+++ Data records +++

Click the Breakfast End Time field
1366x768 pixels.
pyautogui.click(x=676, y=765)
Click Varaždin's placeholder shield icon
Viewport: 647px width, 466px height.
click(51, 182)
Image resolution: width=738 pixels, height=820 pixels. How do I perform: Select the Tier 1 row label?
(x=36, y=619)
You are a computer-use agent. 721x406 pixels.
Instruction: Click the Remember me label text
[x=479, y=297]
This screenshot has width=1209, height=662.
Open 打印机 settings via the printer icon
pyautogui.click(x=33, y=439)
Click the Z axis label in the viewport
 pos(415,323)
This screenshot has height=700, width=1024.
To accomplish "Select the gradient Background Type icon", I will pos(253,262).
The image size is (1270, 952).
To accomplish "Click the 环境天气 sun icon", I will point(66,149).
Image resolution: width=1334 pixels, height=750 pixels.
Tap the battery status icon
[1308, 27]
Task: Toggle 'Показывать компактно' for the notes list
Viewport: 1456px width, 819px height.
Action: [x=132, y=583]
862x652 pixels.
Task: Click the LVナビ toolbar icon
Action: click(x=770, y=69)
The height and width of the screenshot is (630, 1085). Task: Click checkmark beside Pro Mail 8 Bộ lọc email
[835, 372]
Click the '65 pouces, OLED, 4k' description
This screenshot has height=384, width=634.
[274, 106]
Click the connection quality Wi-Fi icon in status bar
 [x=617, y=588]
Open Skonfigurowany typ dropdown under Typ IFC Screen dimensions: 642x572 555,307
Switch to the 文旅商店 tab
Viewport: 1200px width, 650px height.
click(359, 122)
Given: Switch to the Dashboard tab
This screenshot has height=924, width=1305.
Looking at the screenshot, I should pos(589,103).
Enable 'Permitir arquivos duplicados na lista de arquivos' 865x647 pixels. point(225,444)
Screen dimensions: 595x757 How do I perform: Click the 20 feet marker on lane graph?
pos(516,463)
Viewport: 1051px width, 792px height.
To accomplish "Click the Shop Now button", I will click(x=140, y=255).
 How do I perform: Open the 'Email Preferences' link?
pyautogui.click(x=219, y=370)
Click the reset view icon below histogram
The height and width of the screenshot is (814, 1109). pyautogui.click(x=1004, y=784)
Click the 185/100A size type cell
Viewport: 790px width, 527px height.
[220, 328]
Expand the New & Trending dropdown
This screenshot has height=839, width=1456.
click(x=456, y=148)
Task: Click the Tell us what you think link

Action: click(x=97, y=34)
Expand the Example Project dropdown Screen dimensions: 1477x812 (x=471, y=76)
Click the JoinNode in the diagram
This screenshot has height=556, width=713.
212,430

+++

_What is being asked_: Print out the complete data above, character for character.

_The completed task_:
Click the Breakfast End Time field
1366x768 pixels.
pyautogui.click(x=676, y=765)
Click Varaždin's placeholder shield icon
Viewport: 647px width, 466px height.
click(51, 182)
Image resolution: width=738 pixels, height=820 pixels. How do I perform: Select the Tier 1 row label?
(x=36, y=619)
You are a computer-use agent. 721x406 pixels.
Instruction: Click the Remember me label text
[x=479, y=297]
This screenshot has width=1209, height=662.
Open 打印机 settings via the printer icon
pyautogui.click(x=33, y=439)
Click the Z axis label in the viewport
 pos(415,323)
This screenshot has height=700, width=1024.
To accomplish "Select the gradient Background Type icon", I will pos(253,262).
The image size is (1270, 952).
To accomplish "Click the 环境天气 sun icon", I will point(66,149).
Image resolution: width=1334 pixels, height=750 pixels.
Tap the battery status icon
[1308, 27]
Task: Toggle 'Показывать компактно' for the notes list
Viewport: 1456px width, 819px height.
Action: [x=132, y=583]
862x652 pixels.
Task: Click the LVナビ toolbar icon
Action: click(x=770, y=69)
The height and width of the screenshot is (630, 1085). Task: Click checkmark beside Pro Mail 8 Bộ lọc email
[835, 372]
Click the '65 pouces, OLED, 4k' description
This screenshot has height=384, width=634.
[274, 106]
Click the connection quality Wi-Fi icon in status bar
 [x=617, y=588]
Open Skonfigurowany typ dropdown under Typ IFC Screen dimensions: 642x572 555,307
Switch to the 文旅商店 tab
Viewport: 1200px width, 650px height.
click(359, 122)
Given: Switch to the Dashboard tab
This screenshot has height=924, width=1305.
Looking at the screenshot, I should pos(589,103).
Enable 'Permitir arquivos duplicados na lista de arquivos' 865x647 pixels. point(225,444)
Screen dimensions: 595x757 How do I perform: Click the 20 feet marker on lane graph?
pos(516,463)
Viewport: 1051px width, 792px height.
To accomplish "Click the Shop Now button", I will click(x=140, y=255).
 How do I perform: Open the 'Email Preferences' link?
pyautogui.click(x=219, y=370)
Click the reset view icon below histogram
The height and width of the screenshot is (814, 1109). pyautogui.click(x=1004, y=784)
Click the 185/100A size type cell
Viewport: 790px width, 527px height.
[220, 328]
Expand the New & Trending dropdown
This screenshot has height=839, width=1456.
click(x=456, y=148)
Task: Click the Tell us what you think link

Action: click(x=97, y=34)
Expand the Example Project dropdown Screen dimensions: 1477x812 (x=471, y=76)
Click the JoinNode in the diagram
This screenshot has height=556, width=713.
212,430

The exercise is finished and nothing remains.